Hollywood has missed a rare opportunity in not casting Mel Gibson and Elijah Wood as biological father and son--how many genes can there be in the pool for those eyes? So, both "leading men" in this movie spend a fair amount of time in blue shirts (see first picture above). Mel becomes something of a surrogate father to Elijah's character, but the man needs the boy's help even more, as he's just awakened after being cryogenically frozen for over 50 years. Mom Jamie Lee Curtis gets involved and they all try to find the pieces that are left of Mel's life. Some things that seem predictable turn out not to be. Some things that seem predictable actually are. But true love triumphs in the end, so what else matters?
Mel's the emotional center of the story and consistently makes us care about the man he's playing, beginning with the opening part of the movie that sets up his situation in 1939 and carrying it all the way through to the end. If you need an "angst-break" in your EJW viewing, this movie is a good choice, as Elijah plays a normal, happy 10 year old (who happens to accidentally wake up a "dead guy" and has to cope with the consequences), and does so with just the right touch of humor. According to reports, there was a lot of fun and friendship on this set, and it shows in the actors' easy naturalness with their roles and with each other.

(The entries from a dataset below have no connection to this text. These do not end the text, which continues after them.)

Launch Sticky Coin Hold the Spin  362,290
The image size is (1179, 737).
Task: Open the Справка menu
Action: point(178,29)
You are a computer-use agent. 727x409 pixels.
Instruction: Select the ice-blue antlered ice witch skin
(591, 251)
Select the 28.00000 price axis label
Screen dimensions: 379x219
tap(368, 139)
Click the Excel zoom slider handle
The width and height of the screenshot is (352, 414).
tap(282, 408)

The only negative reaction I had was to the "Romeo and Juliet balcony scene." I realize it's supposed to be making a point about Mel's character, not Elijah's, but maybe the script could have had something a little more reasonable for a kid in 1992 (at least a newer song)? The situation just seemed unlikely and the acting unavoidably unnatural (for some reason, though, a lot of people pick this as their favorite scene in the movie--different strokes...).

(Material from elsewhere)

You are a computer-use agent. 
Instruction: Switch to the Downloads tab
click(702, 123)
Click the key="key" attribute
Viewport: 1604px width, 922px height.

On the other hand, Elijah as a "smooth operator" wooing the same girl in the library is so dead-on quintessential 10-year-old boy I was rolling on the floor. This movie, along with Huck Finn
and The Faculty
, shows he can handle humor--when it's an integrated part of the story and character rather than added-on "skit comedy" (see North
Elijah's character is instrumental during the movie's climax. The story sets up the necessary background for this, giving us a plausible explanation for the boy having the particular skills he needs. And his fear (during the feat) and satisfaction (afterward) are just right.